Their life-transforming mission, undertaken in devout seriousness, drew on principles of self-determination and resilience. Their sermons, letters, journals and poems attest to rigorous self-examination and an inherent optimism in their ability to create change. They came to America between 1620 and 1640 in order to establish ideal communities that would encourage every soul to bloom. But they encountered what it means to be both human and angel, flesh, blood and soul. It is an awesome thing to set high standards for oneself and one’s community.
In some ways, they were America’s first great failures – their experiment in New England only lasted 50 to 70 years. Intense fractures over theological interpretation and how to create “godly” communities resulted in heresies and expulsions; innocents were tried as “witches” and tensions between commercial, political, and religious interests led to further splintering and spiritual exhaustion. By the late 18th century, the Puritan movement survived mostly as a vestige in remnant churches and homesteads though many of their values continued to underpin a nascent American culture.

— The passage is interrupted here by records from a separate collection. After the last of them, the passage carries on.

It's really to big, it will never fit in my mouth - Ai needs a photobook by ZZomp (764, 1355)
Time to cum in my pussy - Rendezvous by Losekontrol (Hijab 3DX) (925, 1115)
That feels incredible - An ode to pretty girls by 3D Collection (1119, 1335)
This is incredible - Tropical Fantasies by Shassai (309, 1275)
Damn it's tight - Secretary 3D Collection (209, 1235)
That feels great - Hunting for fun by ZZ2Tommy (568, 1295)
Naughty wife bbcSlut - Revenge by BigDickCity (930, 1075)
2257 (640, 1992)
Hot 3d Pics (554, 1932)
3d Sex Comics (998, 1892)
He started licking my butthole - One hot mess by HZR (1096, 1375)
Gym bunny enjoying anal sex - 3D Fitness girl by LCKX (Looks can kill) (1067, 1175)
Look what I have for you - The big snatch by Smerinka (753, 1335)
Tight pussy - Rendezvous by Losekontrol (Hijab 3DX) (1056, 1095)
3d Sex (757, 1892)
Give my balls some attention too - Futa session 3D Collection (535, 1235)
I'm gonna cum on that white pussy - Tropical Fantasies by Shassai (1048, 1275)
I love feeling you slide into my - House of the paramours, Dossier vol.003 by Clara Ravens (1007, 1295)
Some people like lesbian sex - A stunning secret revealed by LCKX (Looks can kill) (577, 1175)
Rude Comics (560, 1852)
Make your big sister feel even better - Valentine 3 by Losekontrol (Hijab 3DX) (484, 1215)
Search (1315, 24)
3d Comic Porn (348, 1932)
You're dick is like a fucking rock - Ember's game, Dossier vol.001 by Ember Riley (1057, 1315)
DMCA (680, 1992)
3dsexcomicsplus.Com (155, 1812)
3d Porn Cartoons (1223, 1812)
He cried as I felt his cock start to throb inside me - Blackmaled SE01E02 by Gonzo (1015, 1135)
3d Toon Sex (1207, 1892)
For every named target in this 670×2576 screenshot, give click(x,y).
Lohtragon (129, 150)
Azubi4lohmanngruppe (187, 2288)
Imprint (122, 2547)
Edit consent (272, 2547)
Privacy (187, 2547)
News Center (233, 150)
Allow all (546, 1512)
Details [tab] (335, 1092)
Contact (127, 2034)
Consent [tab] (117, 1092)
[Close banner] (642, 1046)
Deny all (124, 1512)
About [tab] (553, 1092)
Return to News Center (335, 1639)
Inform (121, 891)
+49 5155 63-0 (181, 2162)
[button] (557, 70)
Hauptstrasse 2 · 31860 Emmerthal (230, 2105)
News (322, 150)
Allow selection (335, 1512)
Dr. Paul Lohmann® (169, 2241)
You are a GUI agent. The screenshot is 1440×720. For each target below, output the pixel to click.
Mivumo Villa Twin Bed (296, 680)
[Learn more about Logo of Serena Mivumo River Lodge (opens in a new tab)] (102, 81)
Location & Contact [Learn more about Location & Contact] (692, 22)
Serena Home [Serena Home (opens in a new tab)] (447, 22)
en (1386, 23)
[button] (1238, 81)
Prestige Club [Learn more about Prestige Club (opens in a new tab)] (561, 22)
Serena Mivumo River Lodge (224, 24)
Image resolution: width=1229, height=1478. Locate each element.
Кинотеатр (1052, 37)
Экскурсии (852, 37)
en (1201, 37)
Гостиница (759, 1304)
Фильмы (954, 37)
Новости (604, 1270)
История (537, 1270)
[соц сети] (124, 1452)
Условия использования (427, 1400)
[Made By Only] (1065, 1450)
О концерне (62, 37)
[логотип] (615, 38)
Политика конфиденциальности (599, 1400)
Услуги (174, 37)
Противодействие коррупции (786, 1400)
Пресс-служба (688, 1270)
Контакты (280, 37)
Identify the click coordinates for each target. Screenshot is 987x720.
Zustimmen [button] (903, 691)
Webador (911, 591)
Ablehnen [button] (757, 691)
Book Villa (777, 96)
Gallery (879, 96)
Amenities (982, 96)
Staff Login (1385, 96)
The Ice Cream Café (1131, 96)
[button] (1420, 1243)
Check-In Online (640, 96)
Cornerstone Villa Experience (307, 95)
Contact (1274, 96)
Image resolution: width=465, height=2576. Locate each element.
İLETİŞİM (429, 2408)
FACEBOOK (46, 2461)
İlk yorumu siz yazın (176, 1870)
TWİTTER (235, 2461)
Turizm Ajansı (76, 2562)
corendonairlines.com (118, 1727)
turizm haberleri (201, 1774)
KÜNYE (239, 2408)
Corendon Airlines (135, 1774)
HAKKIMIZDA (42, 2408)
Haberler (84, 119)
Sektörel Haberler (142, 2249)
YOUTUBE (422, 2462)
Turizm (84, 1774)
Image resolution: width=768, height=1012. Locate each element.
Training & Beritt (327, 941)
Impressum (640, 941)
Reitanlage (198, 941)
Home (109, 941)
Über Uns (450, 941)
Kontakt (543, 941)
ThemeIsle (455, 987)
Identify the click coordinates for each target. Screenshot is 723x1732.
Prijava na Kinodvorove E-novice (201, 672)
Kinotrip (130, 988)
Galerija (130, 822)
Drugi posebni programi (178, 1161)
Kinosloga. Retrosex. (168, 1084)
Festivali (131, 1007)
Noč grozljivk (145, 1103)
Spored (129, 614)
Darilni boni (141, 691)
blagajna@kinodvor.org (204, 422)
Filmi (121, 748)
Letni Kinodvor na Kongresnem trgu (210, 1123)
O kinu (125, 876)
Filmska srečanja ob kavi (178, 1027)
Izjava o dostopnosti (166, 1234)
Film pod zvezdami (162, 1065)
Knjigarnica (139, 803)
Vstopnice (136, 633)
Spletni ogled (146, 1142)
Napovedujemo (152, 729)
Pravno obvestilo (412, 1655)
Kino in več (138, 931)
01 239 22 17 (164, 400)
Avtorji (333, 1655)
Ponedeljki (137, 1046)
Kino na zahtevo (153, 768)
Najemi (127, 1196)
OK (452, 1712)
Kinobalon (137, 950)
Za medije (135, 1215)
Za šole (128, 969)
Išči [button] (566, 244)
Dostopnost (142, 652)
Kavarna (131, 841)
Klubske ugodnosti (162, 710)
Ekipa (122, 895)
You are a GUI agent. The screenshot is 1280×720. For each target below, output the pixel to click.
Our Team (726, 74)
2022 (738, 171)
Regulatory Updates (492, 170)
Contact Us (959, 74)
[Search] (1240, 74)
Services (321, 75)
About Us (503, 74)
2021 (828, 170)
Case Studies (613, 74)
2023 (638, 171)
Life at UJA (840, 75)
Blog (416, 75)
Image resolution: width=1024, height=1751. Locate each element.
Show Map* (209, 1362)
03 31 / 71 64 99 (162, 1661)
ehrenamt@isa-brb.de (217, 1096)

Perhaps it is only because I discovered my connection to these people that I came to be their rally girl. These were not the rugged individualists of America’s later frontier stories. These all-in founders insisted on civic participation, education, and strong local government; they were not above challenging their leaders. They believed in interdependence, cooperation, a relatively advanced egalitarianism, and resourcefulness. Marilyn Robinson, author of a study on Puritan thought in The Death of Adam, notes it was not in the aristocratic, deist culture of the South where the abolitionist movement first took root, but rather in the north where citizens felt an urgency of purpose about shaping society.